Cam Newton Looks Like He's About to Follow Andrew Luck and Call it Quits

Tampa Bay Buccaneers v Carolina Panthers
Tampa Bay Buccaneers v Carolina Panthers / Jacob Kupferman/Getty Images

Cam Newton may be leaving the lives of football fans sooner than we expected.

Wait, scratch that -- the Cam Newton we fell in love with, and came to depend on, may already be gone. This second version of Newton, the off-target one without the same hard-headed determination to always drive the ball forward, seems here to stay, for however long that may be.

Newton, often off target and rarely resembling the 2015 MVP, doesn't run anymore. He doesn't win anymore. And with each successive loss (his personal streak is now at eight), we get closer to losing him from a league that can't afford to discard more Newton-style star power.

In the postgame scrum, Newton put the blame for a "lack of execution offensively" on himself, claiming, "All fingers can point back to me specifically."

But how much longer will someone who's received so much unnecessary blame and scrutiny want to stick around and be hit with a deluge of deeper, legitimate gripes?

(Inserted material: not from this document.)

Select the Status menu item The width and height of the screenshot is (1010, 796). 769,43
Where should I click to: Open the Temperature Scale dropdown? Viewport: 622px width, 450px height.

The punishment Newton's body has taken over the past four or five seasons has been unquantifiable; from the naked eye, he simply gets hit harder, dirtier, and more often than any other elite quarterback.

And though he threw for over 300 yards and was never picked in this Thursday Night slog, any viewer would tell you the electricity was gone. It was 300 yards, devoid of possibility.

Deep in the throes of the player empowerment era in sports, Newton has always seemed to be the type to use his own agency for his benefit. After the recent departure of Andrew Luck, seemingly early, you have to wonder if he envisions an escape clause on the horizon.